EXERCISE INPUTS

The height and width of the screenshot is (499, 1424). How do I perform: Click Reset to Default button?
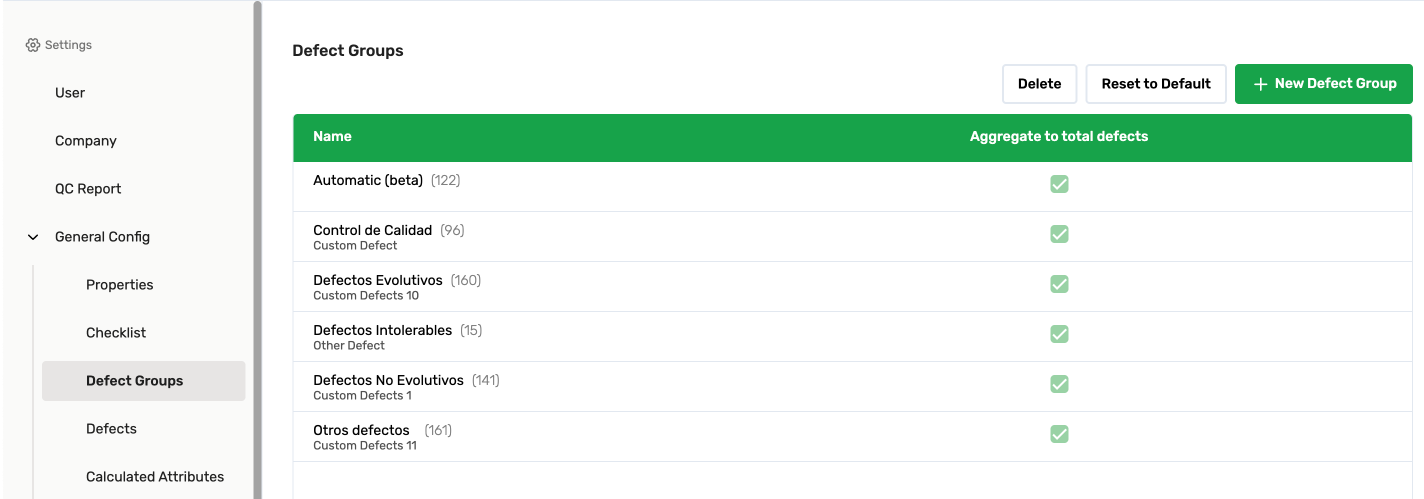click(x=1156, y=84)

---

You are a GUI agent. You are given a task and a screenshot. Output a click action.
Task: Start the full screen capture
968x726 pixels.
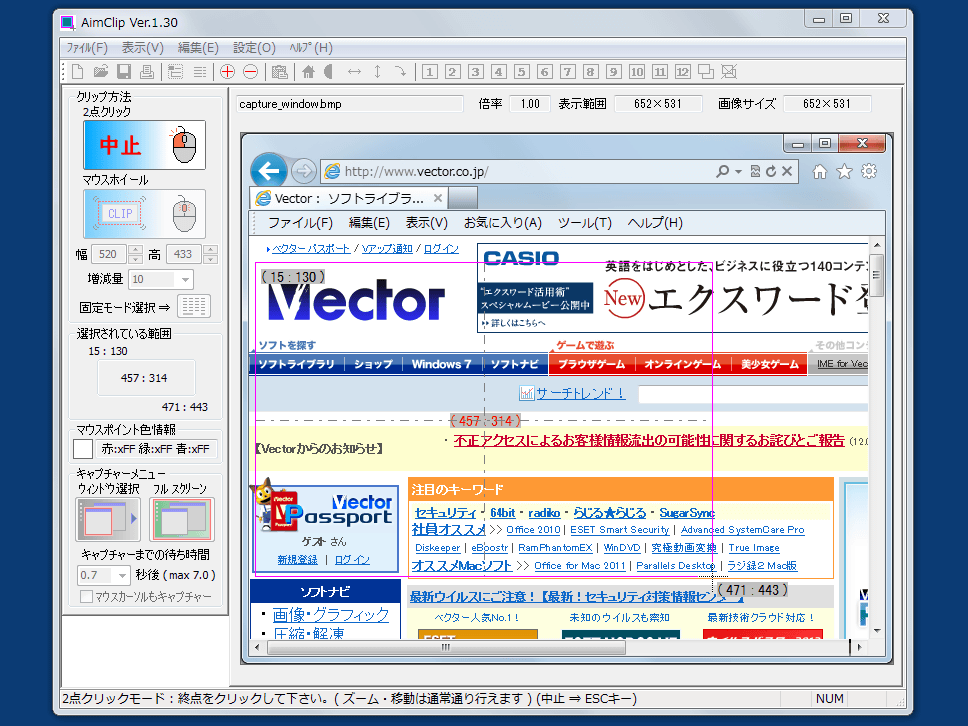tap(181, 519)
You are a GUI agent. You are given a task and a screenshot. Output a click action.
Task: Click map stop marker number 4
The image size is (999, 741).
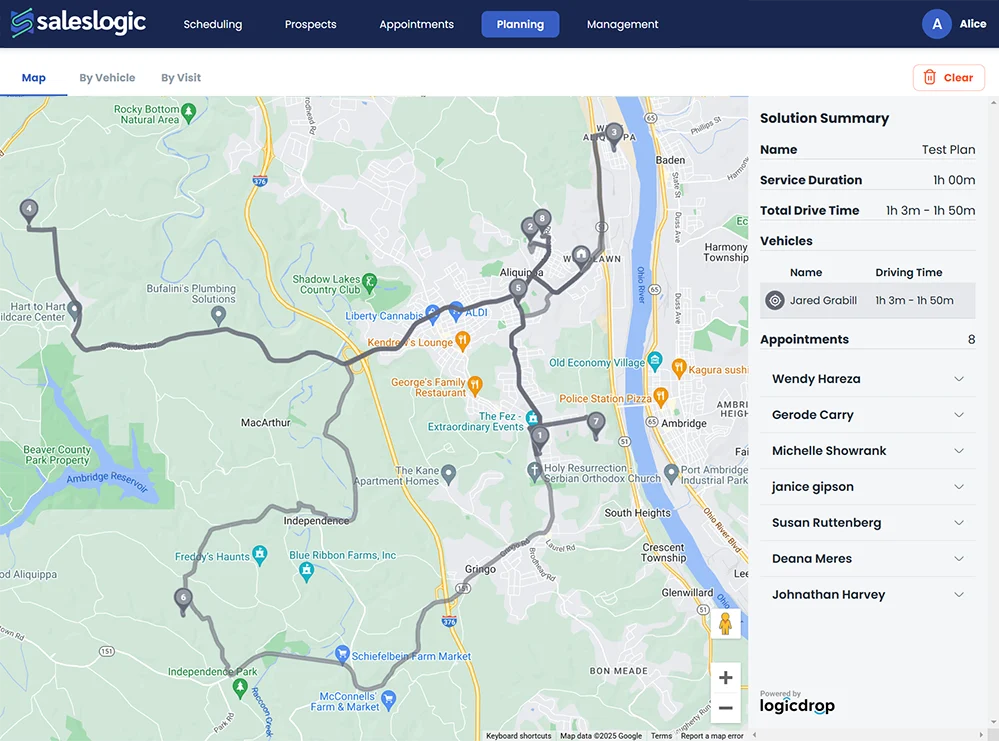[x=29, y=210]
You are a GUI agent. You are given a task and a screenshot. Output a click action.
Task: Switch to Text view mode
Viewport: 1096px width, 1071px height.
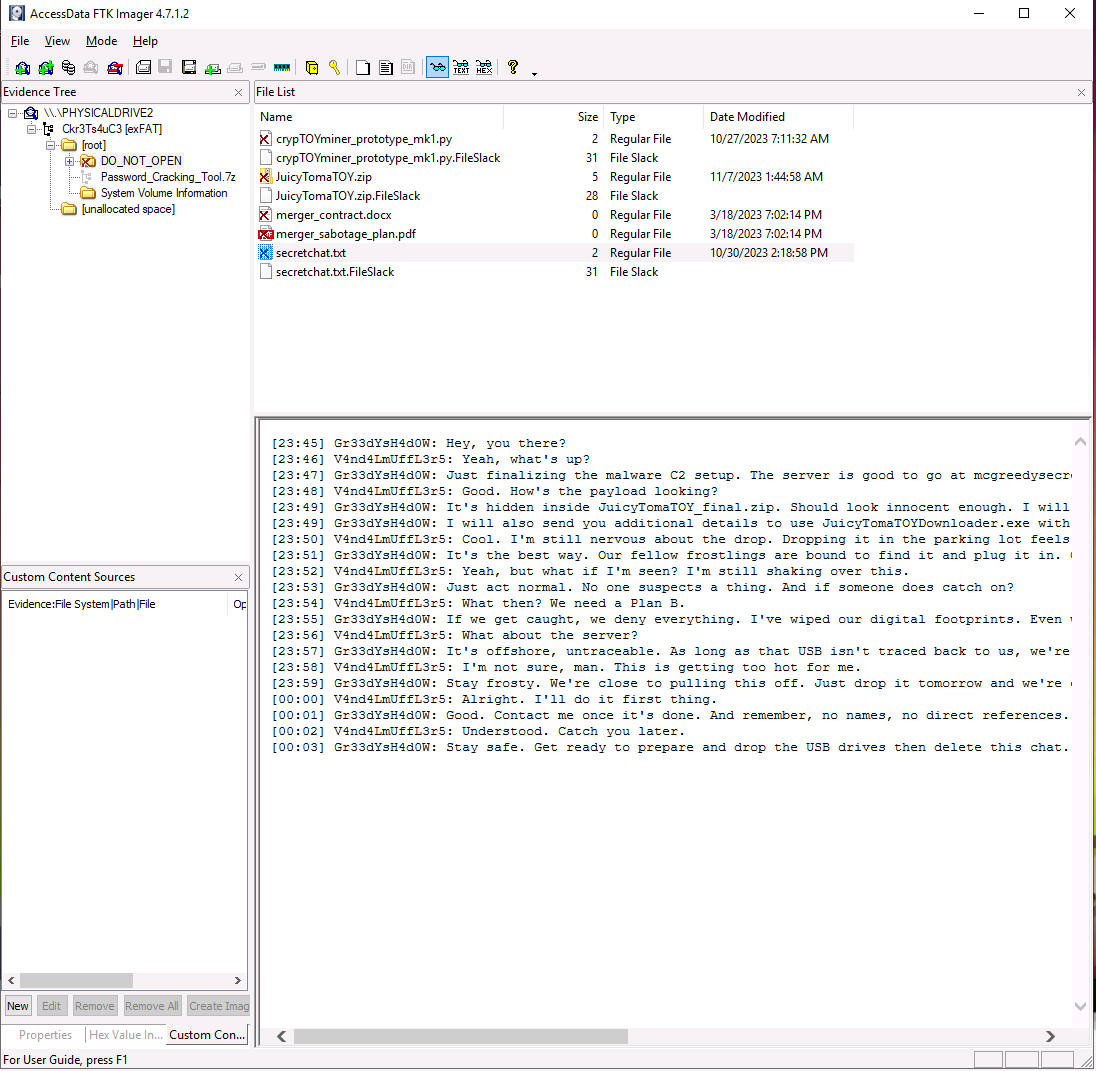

WORK ITEM
Using the entries above, transcribe exactly from the line that has "968x726 pixels." through the line that has "Viewport: 1096px width, 1071px height.". Pictures are dropped.

EXERCISE SOLUTION
968x726 pixels.
tap(181, 519)
You are a GUI agent. You are given a task and a screenshot. Output a click action.
Task: Click map stop marker number 4
The image size is (999, 741).
[x=29, y=210]
You are a GUI agent. You are given a task and a screenshot. Output a click action.
Task: Switch to Text view mode
Viewport: 1096px width, 1071px height.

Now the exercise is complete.